Work to complete:
a. According to the Bunhead bakery excerpt, in what month and year did the bakery open its first physical shop?
b. Write a continuation of the Bunhead bakery excerpt, starting after its final sentence.

Selection:
::::

The move into a fixed site on Dulwich Road gave the business a stronger local anchor. Bunhead opened its first physical shop in May 2024 and is now approaching its second year in that location, opposite Brockwell Park at 145 Dulwich Road, London SE24 0NG. The shop’s rhythm is practical and very bakery-like, with opening hours on Thursday and Friday from 9am to 4pm, and Saturday and Sunday from 10am to 4pm. It also closes when it sells out, which helps explain the queues that have formed before opening time and the cult following that has grown around it.
Why the story is bigger than bread
Bunhead’s value to sourdough readers is that it shows how fermentation can be the base, not the whole story. The bakery’s own site describes it as Palestinian-founded and female-led, and says it specialises in sourdough buns with flavours rooted in Palestine. It also frames food as a way to build “awareness, understanding, joy, and resistance,” which gives each bake a cultural purpose that most trend-driven bakeries never reach.
That point of view is reinforced by the people behind the counter. Sara Assad-Mannings was born in London to a mother from Jericho and a father from North East England, while Georgia Wickremeratne brings Jamaican and Sri Lankan roots to the partnership. Their mixed-race heritage has been described as central to the bakery’s identity, and the result is a menu that feels personal rather than borrowed. In a crowded London bakery scene, that clarity is a competitive edge.

::::

Provided material:
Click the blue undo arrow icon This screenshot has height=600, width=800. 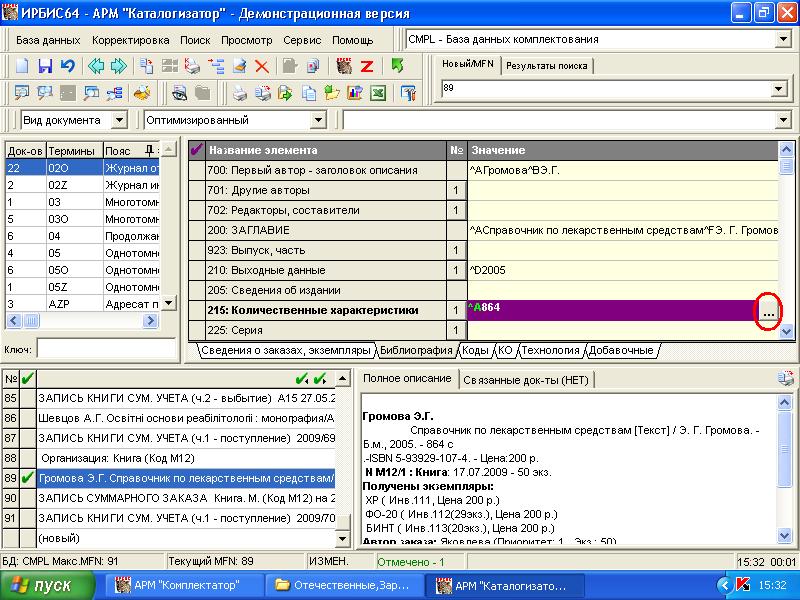[67, 66]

::::

Set of answers:
a. May 2024

b.
Recognition has followed. FACT London identified Bunhead Bakery as a winner in its 2025 Dining Awards, a sign that the bakery’s reputation is no longer just neighbourhood buzz. Southwark News has also noted that Sara wants to share more Palestinian desserts over time, which suggests the project is still expanding, not settling into a fixed formula.
What is actually on the tray
The menu is where Bunhead’s cultural logic becomes visible. Times Now highlighted the bakery’s sourdough cinnamon buns as one of its best-selling items, but the more distinctive story comes from the Palestinian-inspired flavours layered into the range. Knafeh and pistachio mastic buns stand out because they move sourdough away from the usual loaf-and-toast territory and into dessert-adjacent baking, where softness, richness and aroma do the storytelling.
Bunhead has also been associated with flavours such as za’atar and Aleppo pepper, and coverage has mentioned ka'ak and mana’eesh among the wider offering. Those references place the bakery inside a broader Palestinian baking tradition rather than a loose fusion exercise. The through-line is clear: fragrant spice, sweet and savory tension, and a format that lets heritage ingredients show up in an accessible, everyday shape.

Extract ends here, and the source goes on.